Records shown:

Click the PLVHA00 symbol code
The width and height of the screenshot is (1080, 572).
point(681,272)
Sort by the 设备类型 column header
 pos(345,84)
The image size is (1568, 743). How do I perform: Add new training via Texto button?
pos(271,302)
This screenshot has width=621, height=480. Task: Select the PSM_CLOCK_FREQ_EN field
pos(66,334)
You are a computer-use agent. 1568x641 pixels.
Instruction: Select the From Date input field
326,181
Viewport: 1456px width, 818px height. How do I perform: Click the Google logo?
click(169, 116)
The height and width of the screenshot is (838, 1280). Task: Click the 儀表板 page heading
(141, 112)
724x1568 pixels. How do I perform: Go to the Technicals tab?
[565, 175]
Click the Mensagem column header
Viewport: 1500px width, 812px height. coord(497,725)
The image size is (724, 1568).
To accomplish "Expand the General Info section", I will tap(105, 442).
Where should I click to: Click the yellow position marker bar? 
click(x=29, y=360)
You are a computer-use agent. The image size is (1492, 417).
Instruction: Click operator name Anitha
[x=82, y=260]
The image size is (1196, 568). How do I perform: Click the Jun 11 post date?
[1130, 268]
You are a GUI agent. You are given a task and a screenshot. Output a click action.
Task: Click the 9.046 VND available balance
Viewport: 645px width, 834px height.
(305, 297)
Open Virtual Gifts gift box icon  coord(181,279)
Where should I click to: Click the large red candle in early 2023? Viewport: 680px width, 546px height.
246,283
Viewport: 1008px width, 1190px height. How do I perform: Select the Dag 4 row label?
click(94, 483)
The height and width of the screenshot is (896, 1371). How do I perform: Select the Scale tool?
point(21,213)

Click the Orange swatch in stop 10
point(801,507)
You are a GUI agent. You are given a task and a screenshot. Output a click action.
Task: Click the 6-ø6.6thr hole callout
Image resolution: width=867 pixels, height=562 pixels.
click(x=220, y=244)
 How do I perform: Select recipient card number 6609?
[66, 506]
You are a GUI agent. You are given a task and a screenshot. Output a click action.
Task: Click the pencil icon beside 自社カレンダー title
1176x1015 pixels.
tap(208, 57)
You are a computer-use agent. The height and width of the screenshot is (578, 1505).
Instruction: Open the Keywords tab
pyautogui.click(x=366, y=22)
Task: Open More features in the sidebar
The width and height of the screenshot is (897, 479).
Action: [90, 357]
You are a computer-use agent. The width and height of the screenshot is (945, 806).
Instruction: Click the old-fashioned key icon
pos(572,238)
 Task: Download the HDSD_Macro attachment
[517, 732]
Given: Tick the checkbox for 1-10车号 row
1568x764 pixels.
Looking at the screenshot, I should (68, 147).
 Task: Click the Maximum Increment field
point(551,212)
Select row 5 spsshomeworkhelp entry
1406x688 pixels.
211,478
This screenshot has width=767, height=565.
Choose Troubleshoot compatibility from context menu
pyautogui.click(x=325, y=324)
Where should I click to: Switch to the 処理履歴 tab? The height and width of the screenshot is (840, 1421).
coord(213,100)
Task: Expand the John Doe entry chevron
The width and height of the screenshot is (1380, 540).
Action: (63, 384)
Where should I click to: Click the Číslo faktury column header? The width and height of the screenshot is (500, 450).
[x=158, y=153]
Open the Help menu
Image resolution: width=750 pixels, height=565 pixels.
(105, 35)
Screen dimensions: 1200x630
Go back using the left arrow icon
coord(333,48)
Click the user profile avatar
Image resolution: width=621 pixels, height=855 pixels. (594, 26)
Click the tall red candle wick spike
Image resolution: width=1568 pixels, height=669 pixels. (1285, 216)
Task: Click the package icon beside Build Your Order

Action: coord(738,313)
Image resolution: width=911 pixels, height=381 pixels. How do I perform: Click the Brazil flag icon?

The task:
Each line that mentions the string "Expand" must be copied from the listing.

Answer to the exercise:
To accomplish "Expand the General Info section", I will tap(105, 442).
Task: Expand the John Doe entry chevron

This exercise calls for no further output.